You can find more insight about the motives for using $\mathbf y_i$ in (Belkin et al. 2003). Basically, eigenvectors $\mathbf u_1, \dots, \mathbf u_n$ are functions that map the manifold of the graph to real lines. If $\mathbf f$ is such a function, then $\mathbf f^\top \mathbf L \mathbf f = \frac{1}{2} \sum_{i,j=1}^n \mathbf W_{ij}(\mathbf f_i - \mathbf f_j)^2$ provides an estimate of how far nearby points will be mapped by $\mathbf f$. When $\mathbf f$ is an eigenvector of $\mathbf L$, then $\mathbf f^\top \mathbf L \mathbf f$ is the eigenvalue $\lambda_i$.
Also, the distances computed from the kernel obtained by the moore-penrose pseudo-inverse of the unnormalized Laplacian $\mathbf L=\mathbf D-\mathbf W$, where $\mathbf W$ is the adjacency matrix of the graph and $(\mathbf D)_{ii}=\sum_{j=1}^n \mathbf W_{ij}$, are equal to the commute time distances in the graph.
In particular, since $\mathbf L^\dagger = \mathbf {U\Lambda^\dagger U^\top}$, where $\mathbf U=\begin{pmatrix}\mathbf u_2 & \dots & \mathbf u_n\end{pmatrix}$ and $(\Lambda)_{ii}=\lambda_i$ for $0 = \lambda_1\leq \lambda_2\leq\dots\leq\lambda_n$, you can write $\mathbf L^\dagger=(\mathbf {U\Lambda^{-1/2}})(\mathbf {U\Lambda^{-1/2}})^\top$. So, the rows of $\mathbf {U\Lambda^{-1/2}}$ are vectors featuring the nodes of your original graph in an euclidean continuous space, where distances are equal to the commute time distances in the graph.
The commute time distances are related to random walks. The commute time distance between node $v_i$ and node $v_j$ is equal to the expected number of steps required to go from $v_i$ to $v_j$ and come back to $v_i$ using a random walk (which are assumed to be markov chains). Using a random walk, you have a higher probability to stay within the same cluster, than to leave it. Hence, the commute time distances are greater for nodes within different clusters than they are for nodes within the same cluster.
We usually remove the scale on the axis $\mathbf {\Lambda^{-1/2}}$, because of another result, explain in (Luxburg 2007). Basically, the smallest $k$ eigenvectors are forming the components indicator, when the graph is disconnected into $k$ components. From here, there is some discussion about pertubation matrix theory, which states that if the perturbation is not too large, then the eigenvalues/eigenvectors should not change that much either.

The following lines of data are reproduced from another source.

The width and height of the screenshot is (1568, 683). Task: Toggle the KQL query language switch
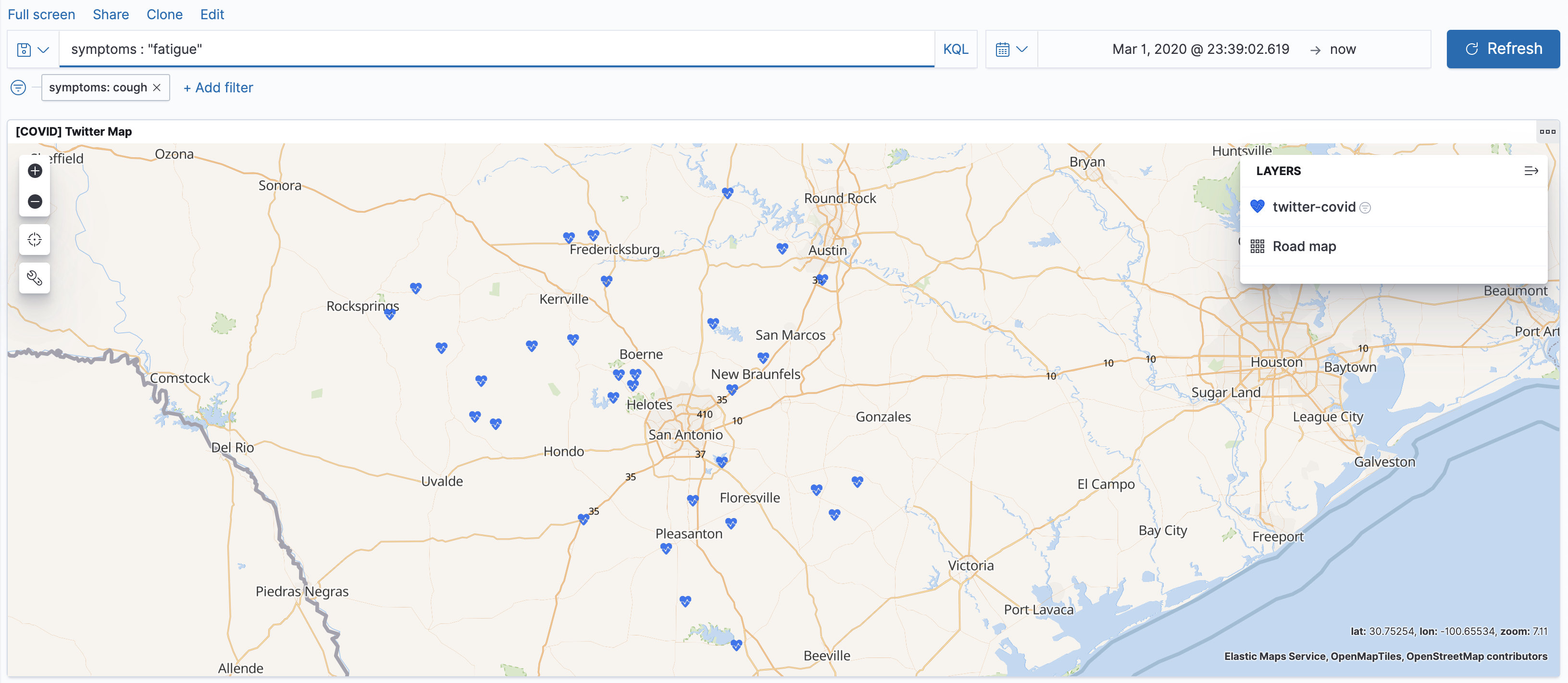(955, 50)
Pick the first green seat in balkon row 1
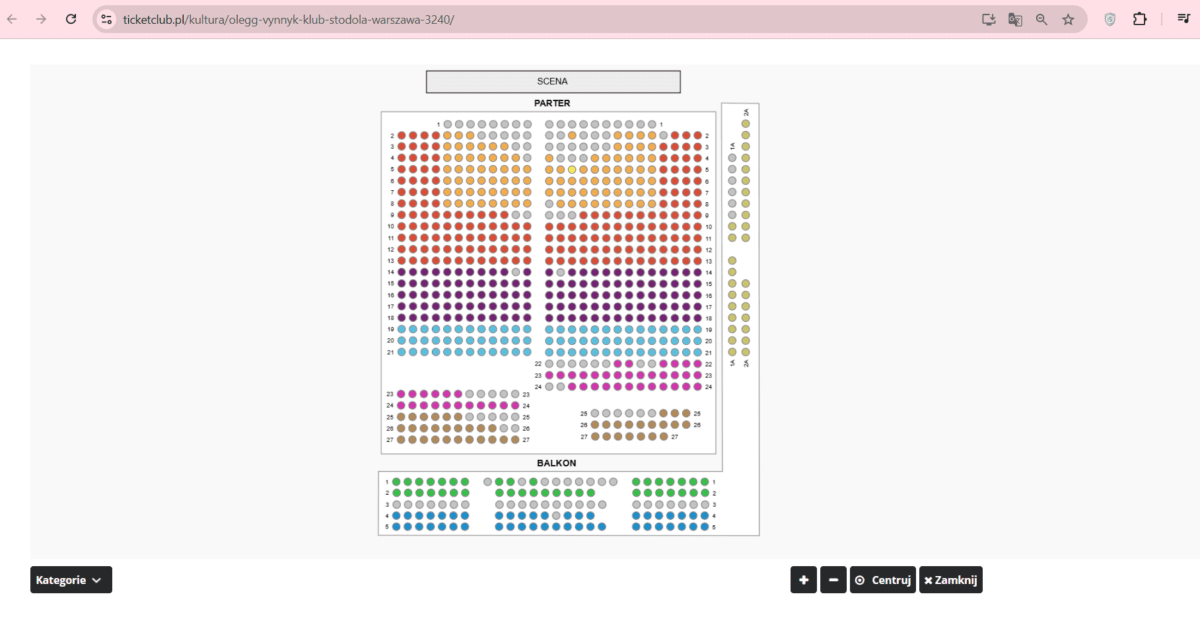1200x619 pixels. click(x=397, y=482)
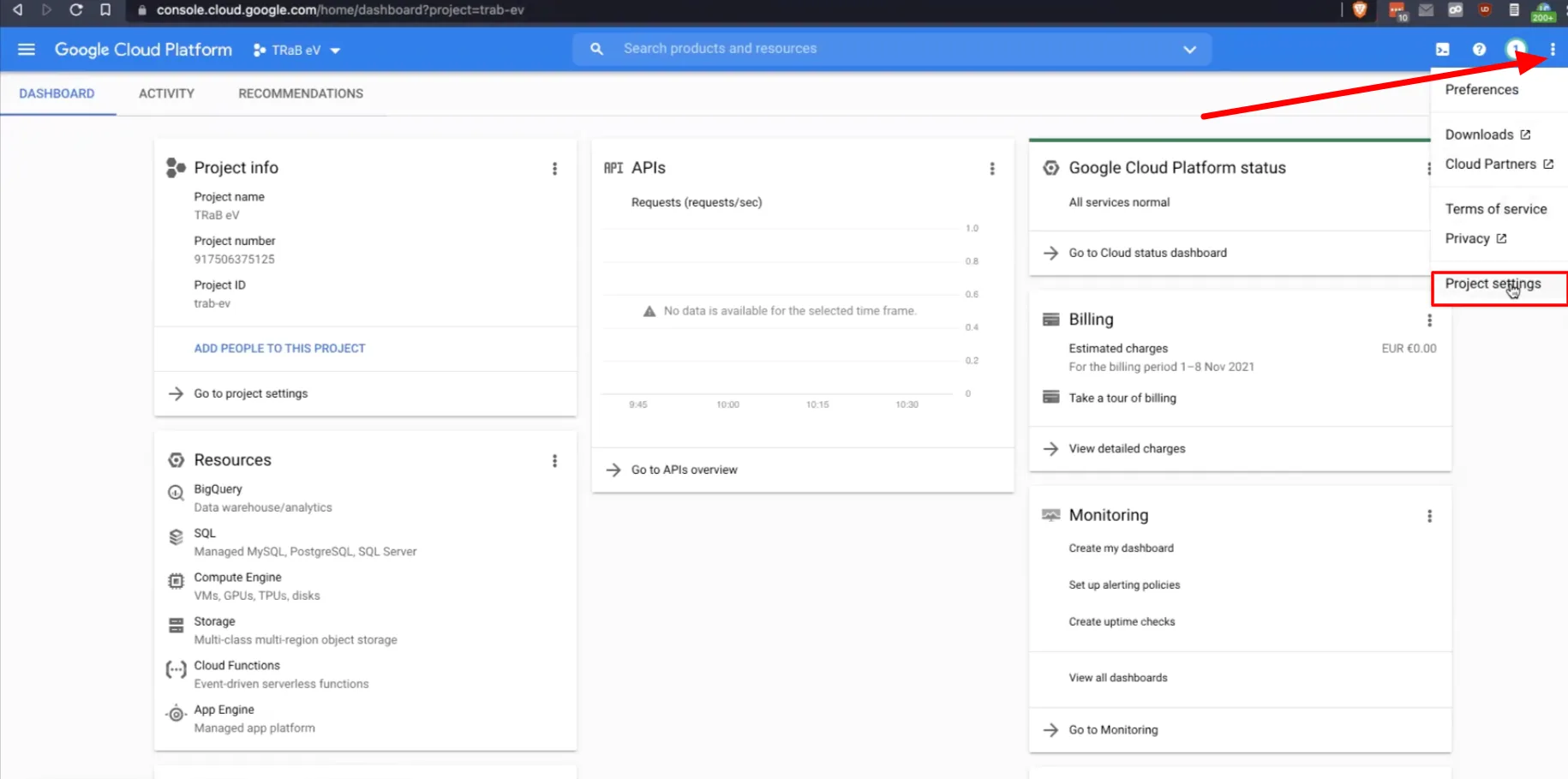
Task: Open Billing card three-dot menu
Action: 1429,321

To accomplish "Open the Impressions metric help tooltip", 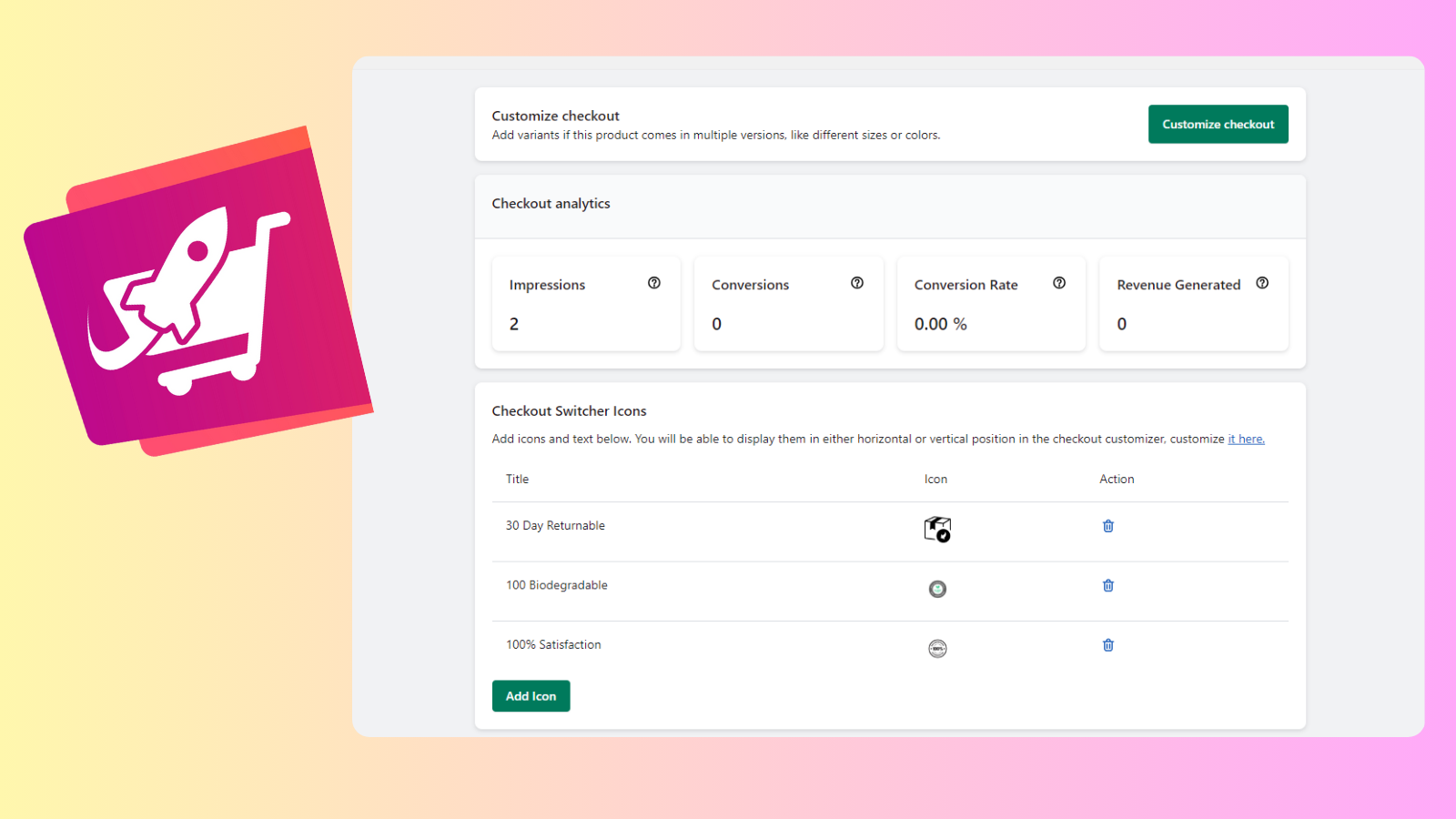I will (x=653, y=283).
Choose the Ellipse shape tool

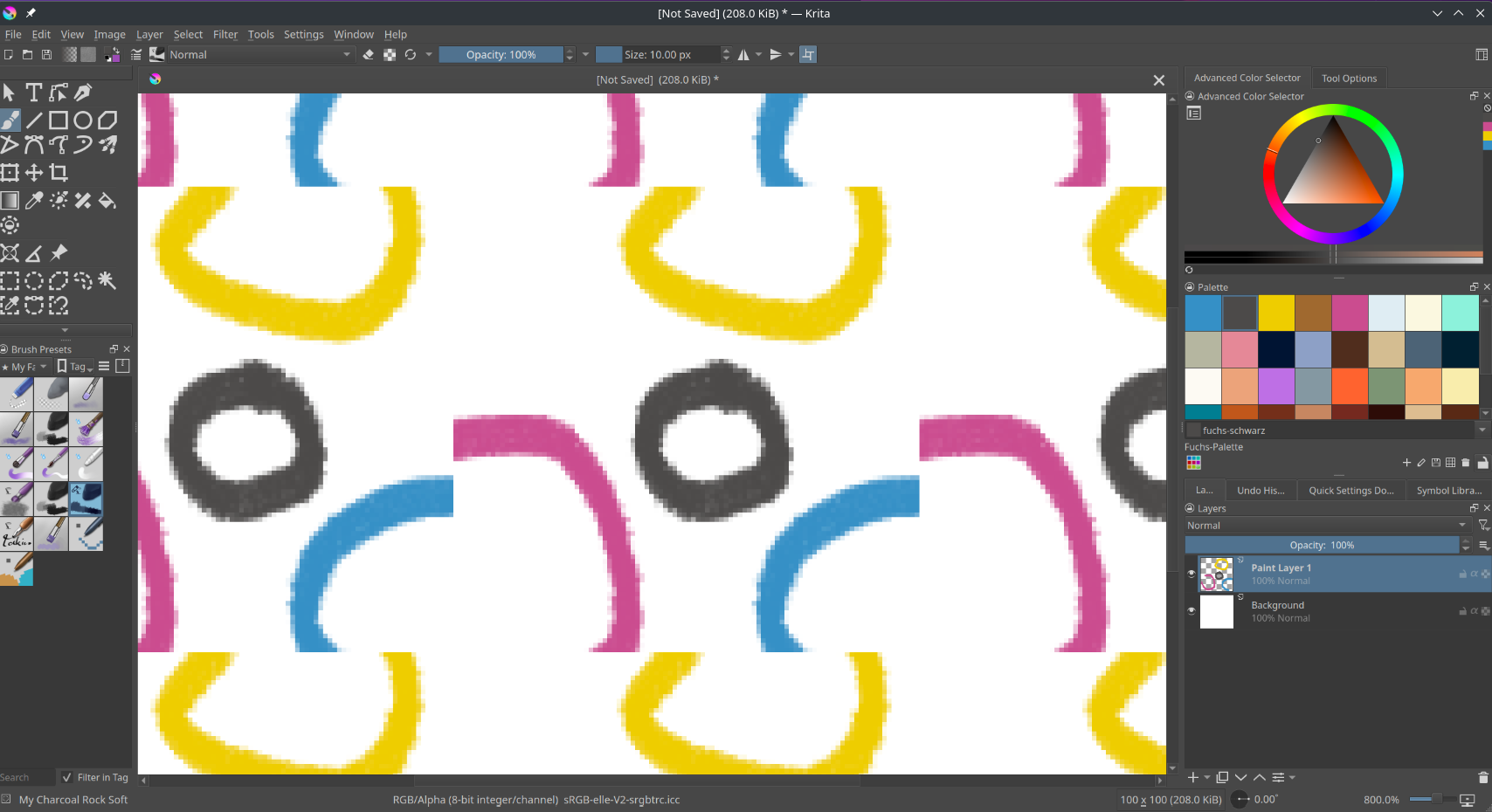pos(83,120)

And voila, you have your heuristic. Which is a loose one, don't forget that. There is no bound on how good your approximation is w.r.t. the optimal graph cut.
Notice that $\mathbf u_i \neq \mathbf y_i$ even if the Laplacian you're using is not symmetric.
Yes the eigenvalues are the first $k$ smallest eigenvalues, starting from the eigenvalue zero. The vectors $y_i$ are the rows of the matrix $U$ where the columns of $U$ are the eigenvectors $u_1, u_2, \ldots$ of the Laplacian.
For the symmetric Laplacian $L$, $y_i$ and $u_i$ are the same. For the non-symmetric Laplacian $L_{rw}$ people often talk about left or right eigenvectors. The author probably tried to avoid defining left eigenvectors and used $y_i$ instead.
As far as I know, the reason why the eigenvectors of the Laplacian are so good at revealing clustering and partitioning properties of complex systems is not very well understood. The intuition behind using the first eigenvectors is best understood using an analogy from physics. The eigenvectors of the Laplacian can be though of as the vibration modes of a drum skin. The eigenvector $u_1$ of the to the lowest eigenvalue corresponds to the ground state. The first eigenvector $u_1$ corresponds to the first harmonic, dividing the drum skin into half and so on.